The captain of her track and cross-country teams during high school, Lilly was a consummate competitor. In addition to running, she played soccer for 12 years, was a swimmer and a dancer. Her dream of earning a scholarship to a Division I college came true when the University of Nebraska signed her to run cross-country and track for the Big Ten program.

One night during her sophomore year, Lilly attended a fundraiser event for her business fraternity. During the event, another person accidentally fell on her, shattering the tibia and fibula in her left leg. Lilly underwent surgery to repair the broken bones and shortly after was able to return home to Denver, Colorado for Thanksgiving.

It was during that holiday vacation that Lilly realized something was wrong. “I’d never broken a bone before so I really wasn’t sure what I should have been feeling after surgery,” says Lilly. “But it felt like somebody was repeatedly hammering on my leg for six straight hours. After being home for a couple days, I couldn’t move my toes.”

As fate would have it, Lilly happened to have a routine doctor’s visit scheduled while she was at home. The doctor saw her swollen leg and immediately sent her to the ER where she was diagnosed with acute compartment syndrome, which results from pressure building up in the area where trauma has occurred, decreasing blood flow and depriving muscles and nerves of needed nourishment.

Lilly didn’t realize it at the time, but her meeting with the doctor that day saved her leg. “The doctor told me that if I had come to see him a day later, I probably would have woken up from surgery without my leg,” says Lilly. “Instead, they were able to open my leg completely for four days to allow it to decompress and to get the oxygen flowing to my muscles.”

Unfortunately, while her leg was saved, her calf muscle died and surgeons were forced to remove two-thirds of the muscle below her knee. Lilly was told that it would be next to impossible for her to run at the collegiate level again.

“I had never been through anything like that and I didn’t know that muscles didn’t grow back,” says Lilly. “I thought maybe I could go through stem cell treatment and it would help, but in the end I had developed Foot Drop and had to learn to walk and run all over again.”

Lilly says that after her surgery and receiving the news about her calf muscle she remained resilient and determined to run again. About three months into her rehabilitation, she says the reality of the situation settled in. “Probably the worst day of my life was going to my track coach and telling him I couldn’t compete in the Big Ten anymore,” says Lilly. “I was having to give up my dream of being a Division I athlete.”

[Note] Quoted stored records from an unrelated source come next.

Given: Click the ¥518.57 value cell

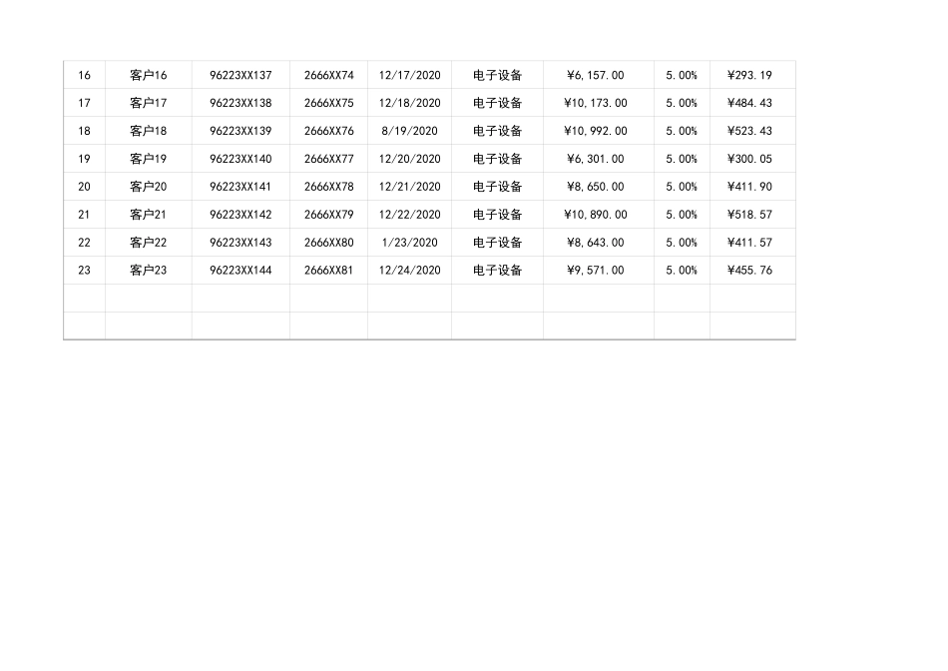Looking at the screenshot, I should [751, 214].
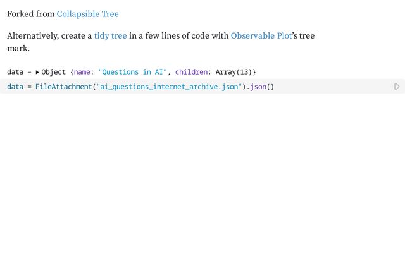405x253 pixels.
Task: Follow the tidy tree link
Action: pyautogui.click(x=110, y=36)
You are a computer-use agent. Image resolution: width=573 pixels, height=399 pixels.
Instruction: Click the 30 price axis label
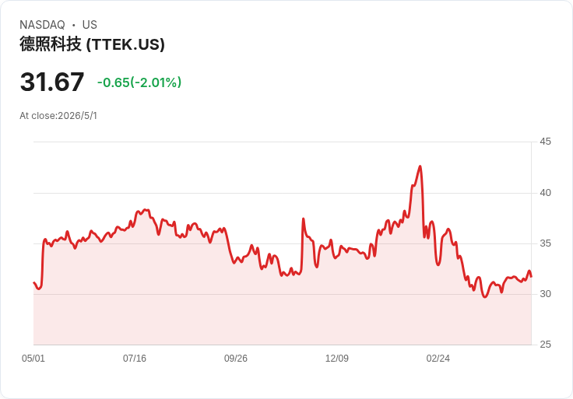pyautogui.click(x=545, y=294)
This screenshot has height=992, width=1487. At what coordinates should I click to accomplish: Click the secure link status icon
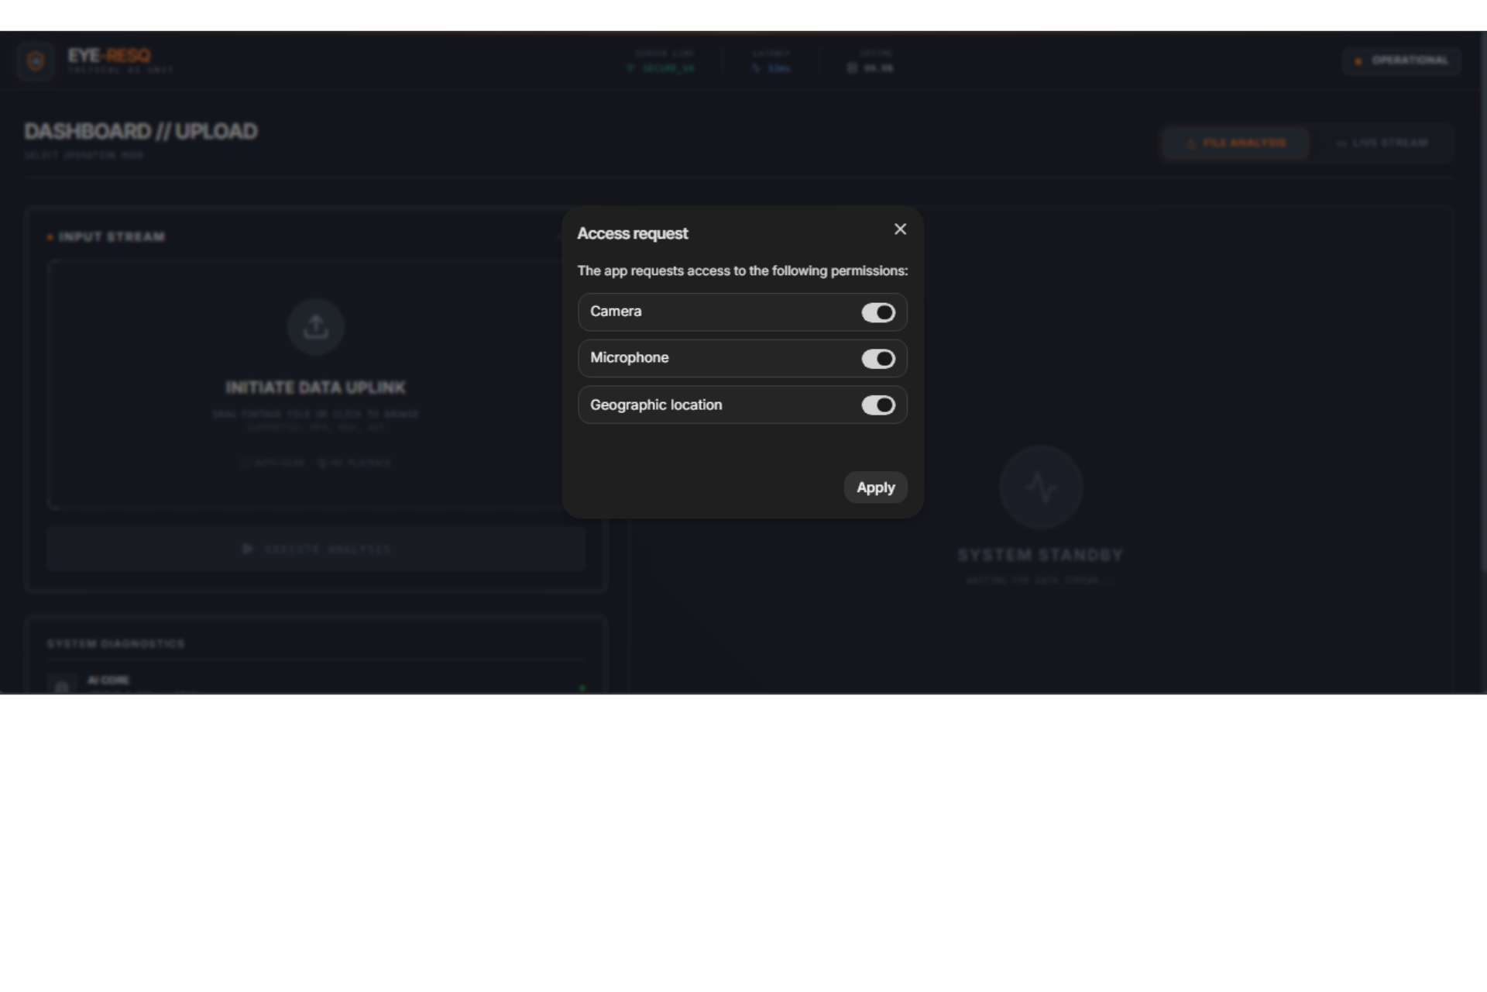(x=630, y=68)
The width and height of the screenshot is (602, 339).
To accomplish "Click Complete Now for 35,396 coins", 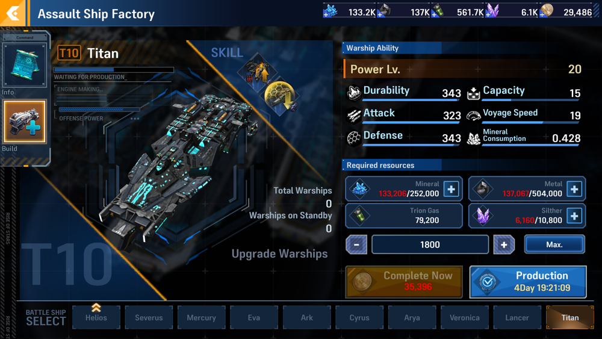I will 404,282.
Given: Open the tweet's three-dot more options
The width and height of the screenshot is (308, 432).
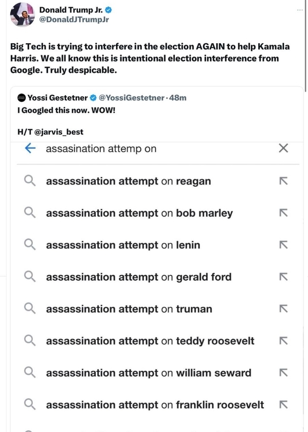Looking at the screenshot, I should point(300,10).
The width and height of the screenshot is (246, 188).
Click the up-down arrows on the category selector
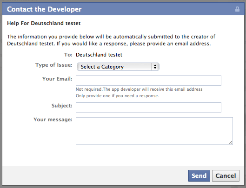pos(155,67)
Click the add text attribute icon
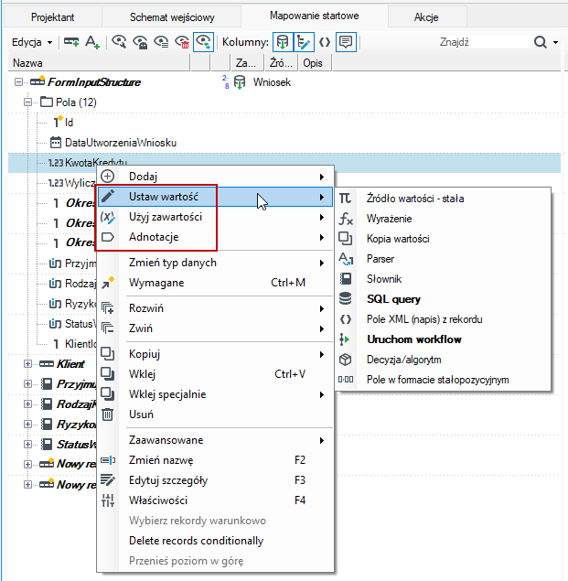The height and width of the screenshot is (581, 568). [92, 42]
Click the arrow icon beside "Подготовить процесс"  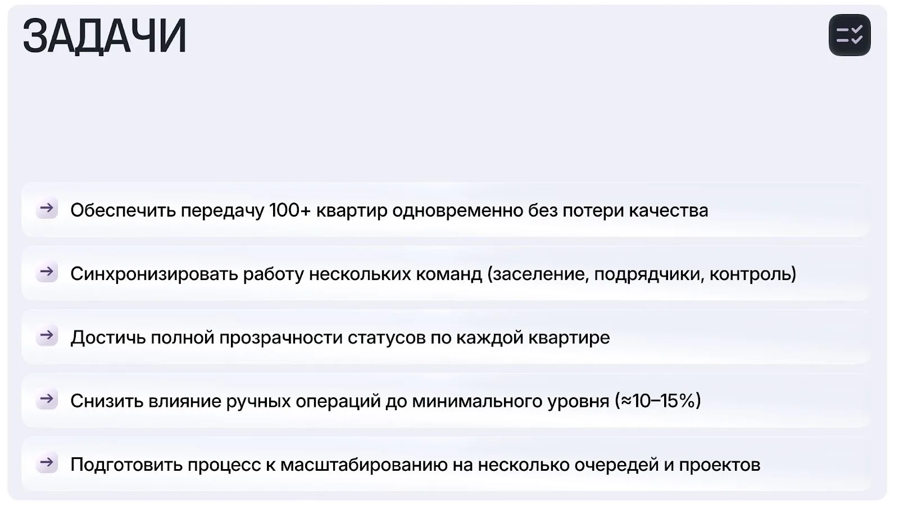coord(47,463)
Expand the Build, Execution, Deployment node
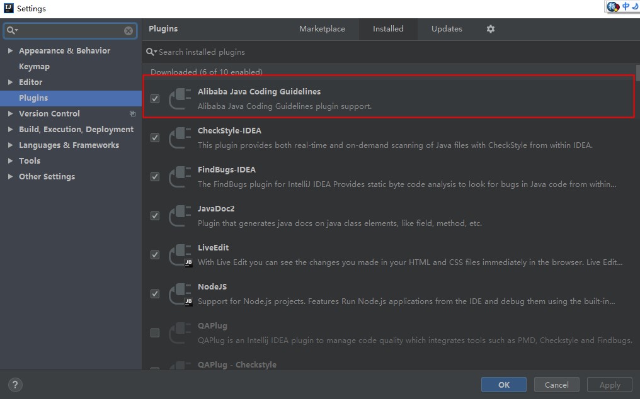The width and height of the screenshot is (640, 399). click(10, 130)

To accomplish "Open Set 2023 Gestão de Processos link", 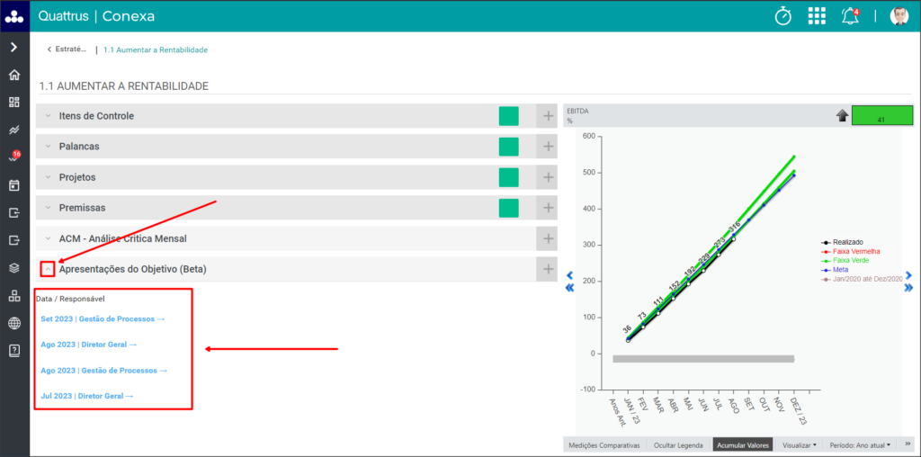I will pos(103,319).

Lilly says her support system of family, friends, teammates and athletic trainers helped her through that difficult adjustment period. She remained with the team as a manager until she graduated in 2020 and was able to maintain her close connection to her best friends on the team.

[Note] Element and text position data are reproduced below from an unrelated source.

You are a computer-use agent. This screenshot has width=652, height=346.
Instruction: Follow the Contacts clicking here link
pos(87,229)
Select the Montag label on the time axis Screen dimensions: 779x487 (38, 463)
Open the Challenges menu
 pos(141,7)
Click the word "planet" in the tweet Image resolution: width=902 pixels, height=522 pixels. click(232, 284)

Today, Lilly is once again competing. She recently transitioned to using an Allard ToeOFF® AFO and says she’s now running 20-30 miles per week in addition to doing cross training. In 2019, she completed the Tri-Boulder, her first-ever triathlon, and has her sights set on other triathlons once the coronavirus subsides.

As for the future, Lilly has new dreams of completing a marathon, an Ironman and perhaps becoming a Paralympian. “I’m a big believer that everything happens for a reason,” she says. “Even if you seem completely lost and don’t know where to go next, you just have to keep pushing through. Sometimes, what seems like a bad break can lead to a better opportunity and a chance to achieve something you never could have imagined before.”